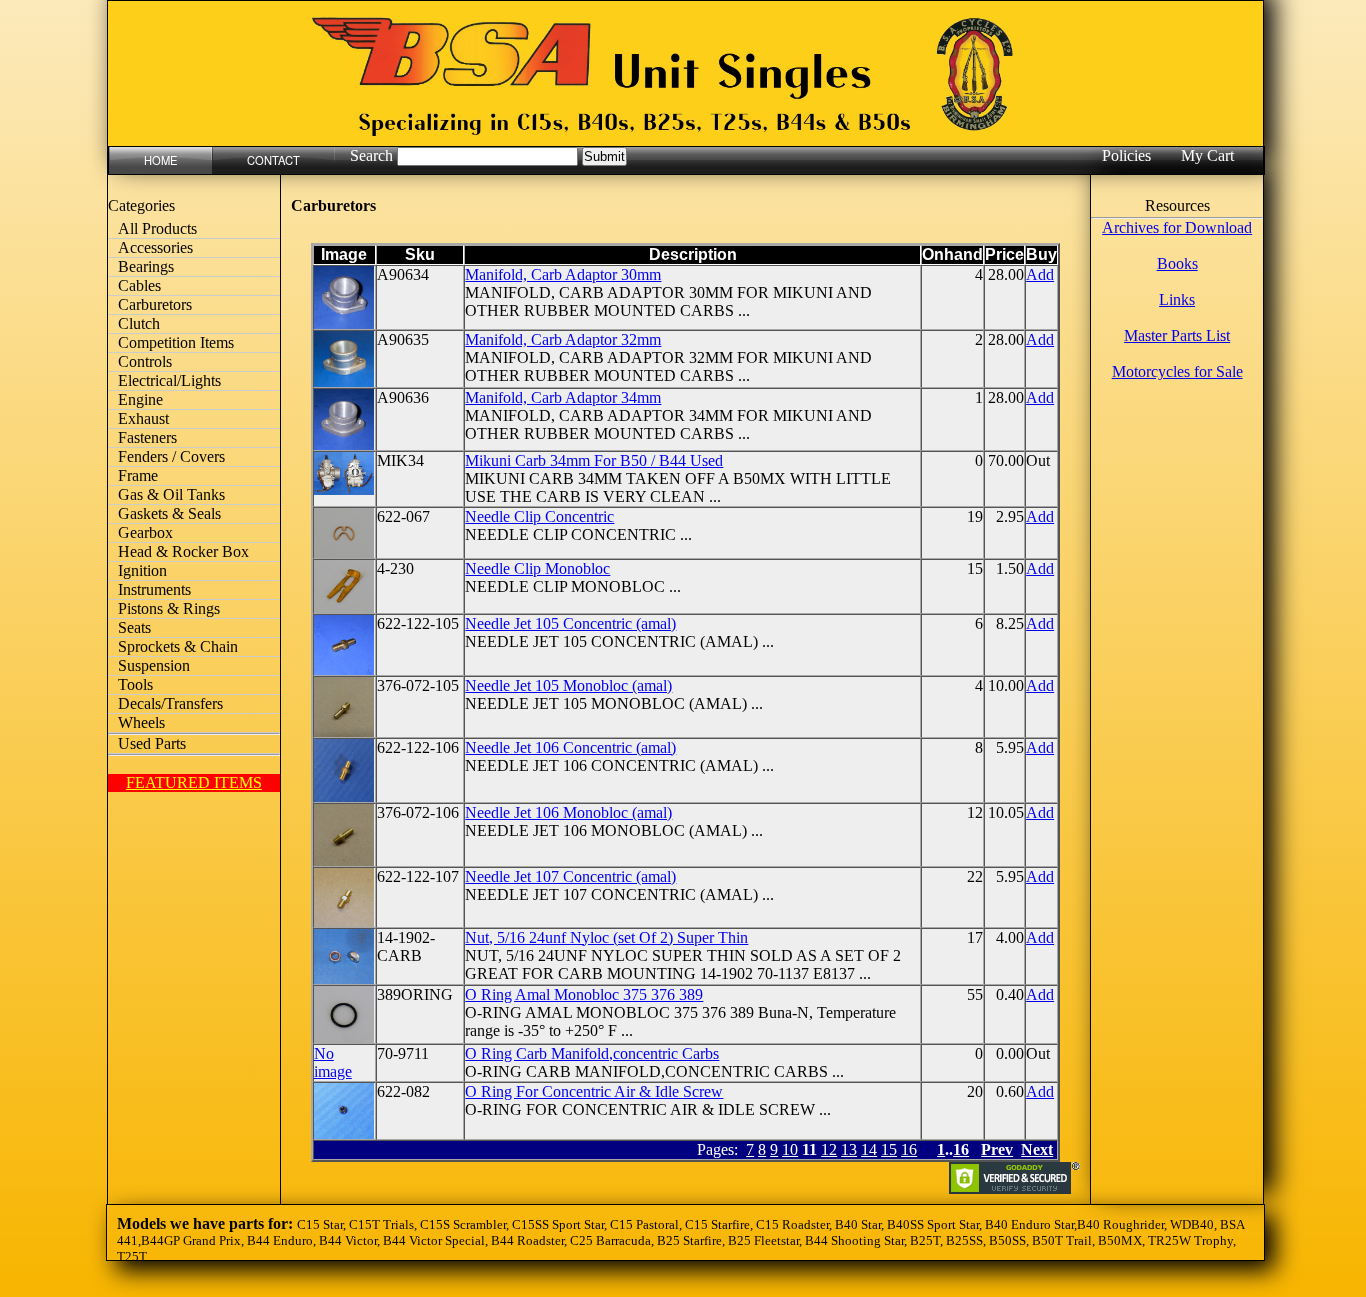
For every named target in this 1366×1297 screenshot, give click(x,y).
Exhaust (143, 418)
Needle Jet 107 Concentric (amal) (570, 876)
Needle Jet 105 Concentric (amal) (570, 623)
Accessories (155, 247)
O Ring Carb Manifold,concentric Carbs (592, 1053)
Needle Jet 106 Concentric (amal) (570, 747)
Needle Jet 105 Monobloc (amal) (568, 685)
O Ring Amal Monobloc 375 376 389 (584, 994)
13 (849, 1149)
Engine (140, 399)
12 (829, 1149)
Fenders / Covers (171, 456)
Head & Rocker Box (183, 551)
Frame (138, 475)
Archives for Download (1177, 227)
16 (909, 1149)
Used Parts (152, 743)
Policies (1126, 155)
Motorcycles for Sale (1177, 371)
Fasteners (147, 437)
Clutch (139, 323)
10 (790, 1149)
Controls (145, 361)
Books (1177, 263)
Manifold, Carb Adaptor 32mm (563, 339)
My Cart (1207, 155)
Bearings (146, 266)
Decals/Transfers (170, 703)
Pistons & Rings (169, 608)
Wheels (141, 722)
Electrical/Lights (169, 380)
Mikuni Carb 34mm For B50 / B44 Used (594, 460)
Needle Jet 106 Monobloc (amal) (568, 812)
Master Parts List (1177, 335)
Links (1177, 299)
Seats (134, 627)
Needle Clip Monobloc (537, 568)
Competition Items (176, 342)
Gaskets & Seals (169, 513)
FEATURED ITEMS (194, 782)
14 (869, 1149)
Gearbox (145, 532)
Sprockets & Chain (178, 646)
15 (889, 1149)
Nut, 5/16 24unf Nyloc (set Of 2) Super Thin (606, 937)
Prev (997, 1149)
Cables (139, 285)
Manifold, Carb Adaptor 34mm (563, 397)
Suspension (154, 665)
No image (333, 1062)
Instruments (154, 589)
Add (1040, 274)
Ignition (142, 570)
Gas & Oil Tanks (171, 494)
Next (1037, 1149)
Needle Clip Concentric (539, 516)
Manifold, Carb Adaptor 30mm (563, 274)
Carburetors (155, 304)
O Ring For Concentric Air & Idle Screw (594, 1091)
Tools (135, 684)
--- --- ---
What you need to do —
Work out how many lines contain the word "Used" in the records, and answer with the number only.

Solution for this problem —
2